#### Exercise details:
In the article on Lebanese film directors, what about Philippe Aractingi's three films does the text take as testimony to his constant efforts at pushing for new cinematic forms? Answer in one to three sentences.

#### Extracted text:

5 Lebanese Film Directors You Should Watch

Andrew Ricca

Since its early beginnings in the 1920s, Lebanese cinema has passed through many incarnations. Following independence from the French in 1943 up to the early 70s, national productions, including many musicals, vied with Egypt for dominance of the Arab market.
Paradoxically, it was during the civil war period that a new generation of Lebanese directors, unusually fostering near equal numbers of men and women, ushered in an era of modern film-making which hasn’t failed to make waves at the world’s leading festivals. Here’s a short list of the names whose legacy and contemporary works make Lebanese cinema the greatest national cinema of note in the Arab world.

Philippe Aractingi on set

Philippe Aractingi (1964- )

Aractingi is best known for three diverse films set in his home country, each of which employ different modes and techniques, testimony to the director’s constant efforts at pushing for new cinematic forms. His first feature length film Bosta (2005), a hugely entertaining musical road movie with a soaring soundtrack of electro-dabkeh, couldn’t have prepared audiences for the award winning Under the Bombs (2008). Somewhere between fiction and documentary, half scripted and half improvised, it was shot in the real life setting of Southern Lebanon during the 2006 bombings with a couple professional actors interacting among civilians, soldiers and rescue teams. Once more with a radical shift in tone, this time deeply personal and autobiographical, Heritages (2013) combines home-videos, reconstructions and archival footage to narrate the exile of Aractingi’s own family across four generations.

Maroun Bagdadi (1950-1993)

The best internationally known Lebanese director of his generation, Maroun Bagdadi worked on many productions with Francis Ford Coppola and, as a pioneer of new Lebanese cinema, is widely considered an auteur in his own right. His career spans almost 20 years, starting with his 1975 debut Beirut Oh Beirut, and ending abruptly with his untimely death at the age of 43 while preparing for a new film. His greatest international successes were films which vividly portrayed Lebanon’s civil conflict, including Little Wars (1982) and the Lebanon hostage crisis drama Out of Life (1991) which took home the Jury Prize at the Cannes International Film Festival.

Randa Chahal Sabag (1953-2008)

Much of Randa Chahal Sabag’s early work is in documentary form. After studying film-making at the Louis Lumière School in Paris, she returned to Lebanon at the outbreak of the civil war and gained access to her subjects through connections with the Organisation for Communist Action in Lebanon (OACL). She never abandoned documentaries altogether, receiving acclaim for Our Heedless Wars (1995) and Souha (2000); but by the early nineties there was distinct a shift towards fiction film and the start of bumpy ride with state censors. The Kite (2003), a tragicomic love story set in the Israeli occupied Golan Heights, was awarded the Silver Lion at the Venice Film Festival and went on to become Sabag’s greatest critical and commercial success, finally legitimizing her work at home.

#### Excerpted records:
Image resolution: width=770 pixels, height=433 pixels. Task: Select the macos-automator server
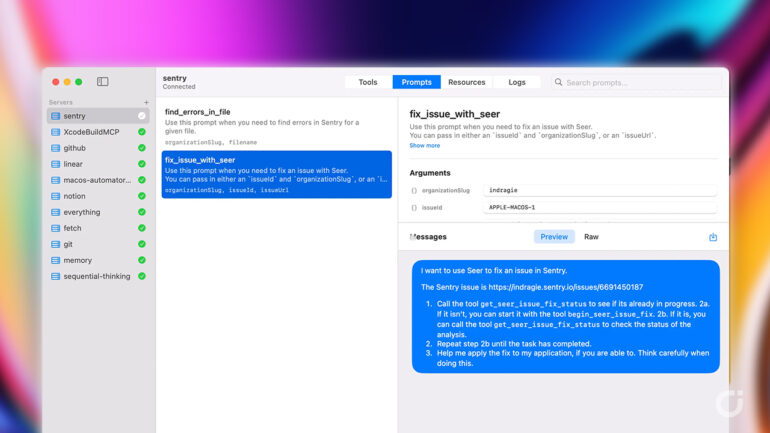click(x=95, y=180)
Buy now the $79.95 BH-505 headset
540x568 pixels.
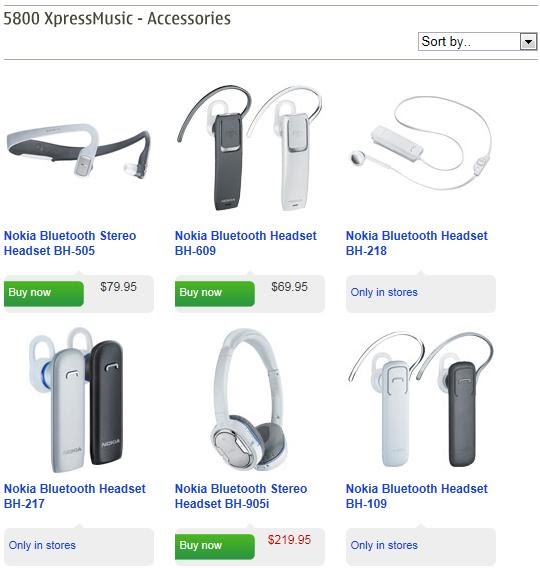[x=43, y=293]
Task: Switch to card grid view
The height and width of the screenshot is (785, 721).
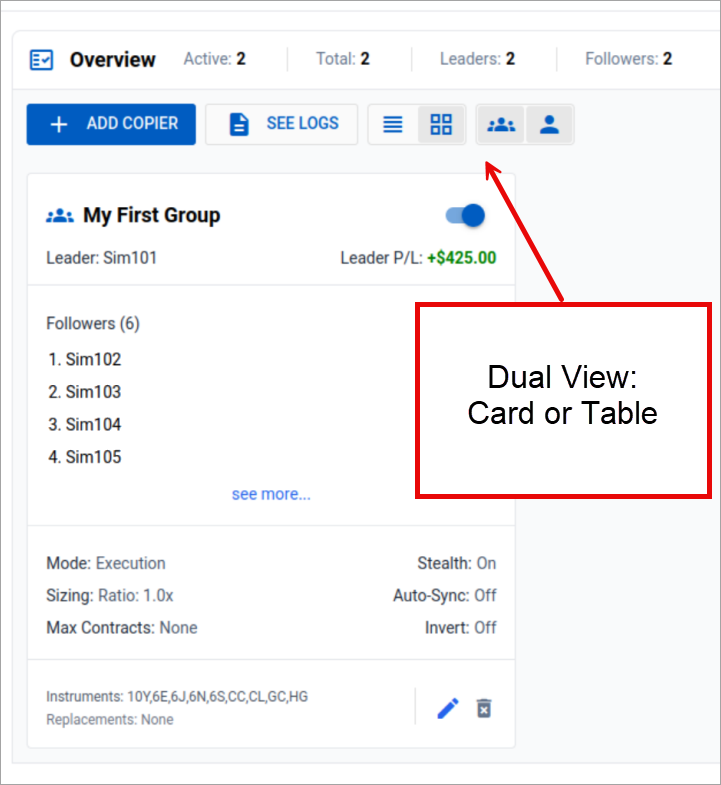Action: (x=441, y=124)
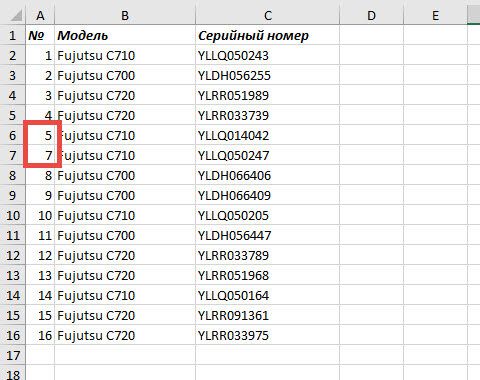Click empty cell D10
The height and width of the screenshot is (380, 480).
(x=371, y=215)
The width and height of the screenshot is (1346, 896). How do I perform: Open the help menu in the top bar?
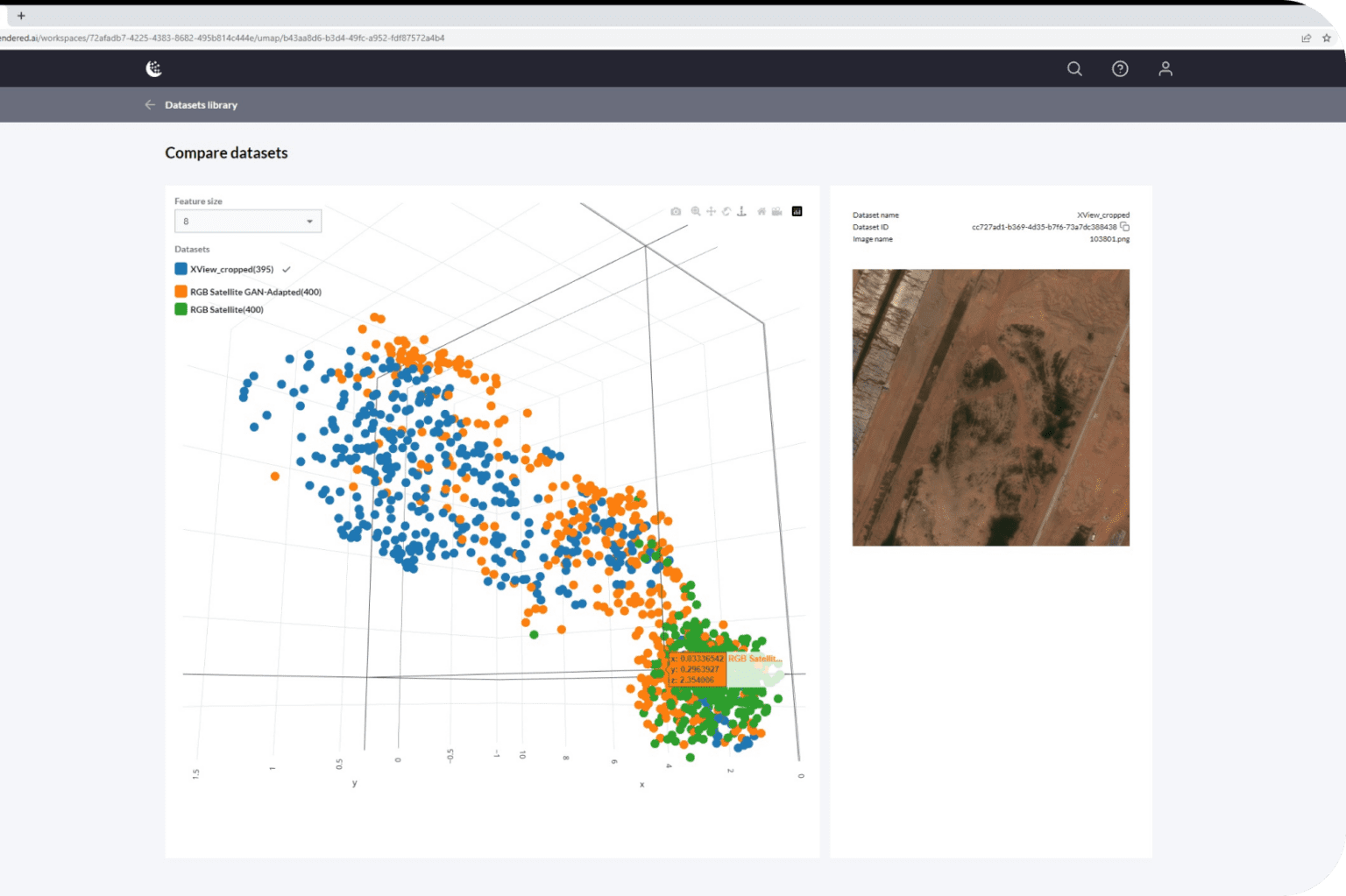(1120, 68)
---
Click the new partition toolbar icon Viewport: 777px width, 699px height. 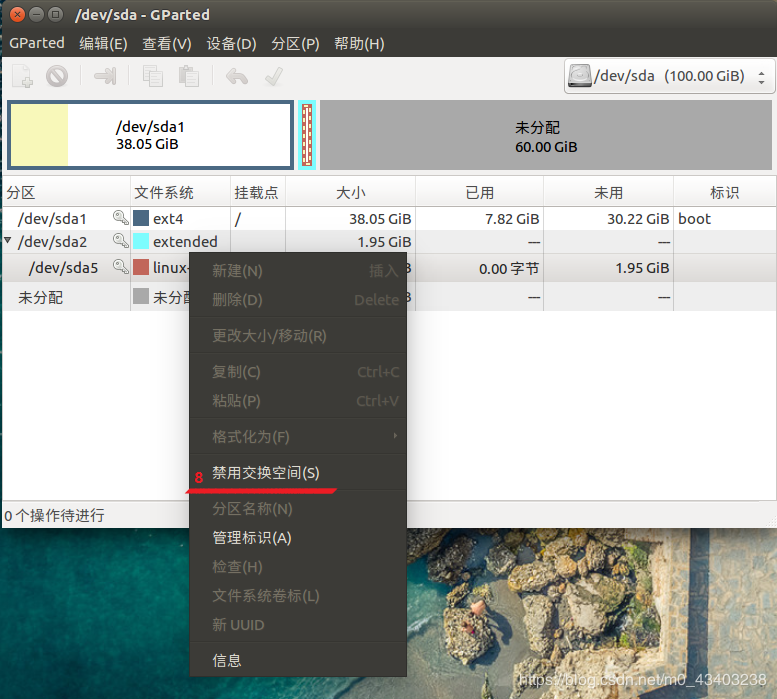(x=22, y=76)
==
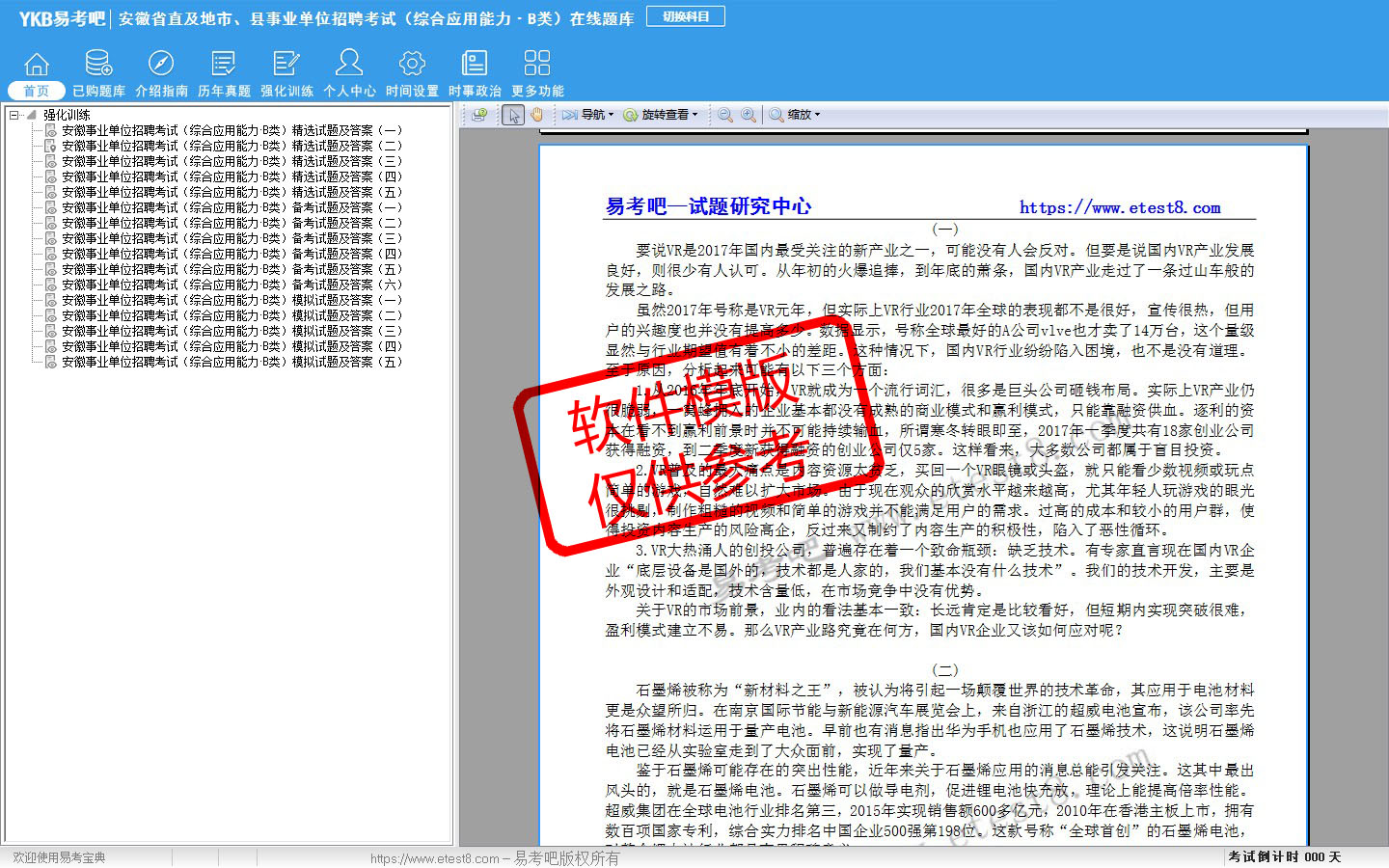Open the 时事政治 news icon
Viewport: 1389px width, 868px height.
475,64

#### Solution to the problem:
Each of the three films uses different modes and techniques. Bosta (2005) is a musical road movie. Under the Bombs (2008) falls between fiction and documentary and was shot among civilians, soldiers and rescue teams during the 2006 bombings, and Heritages (2013) combines home videos, reconstructions and archival footage to narrate his family's exile.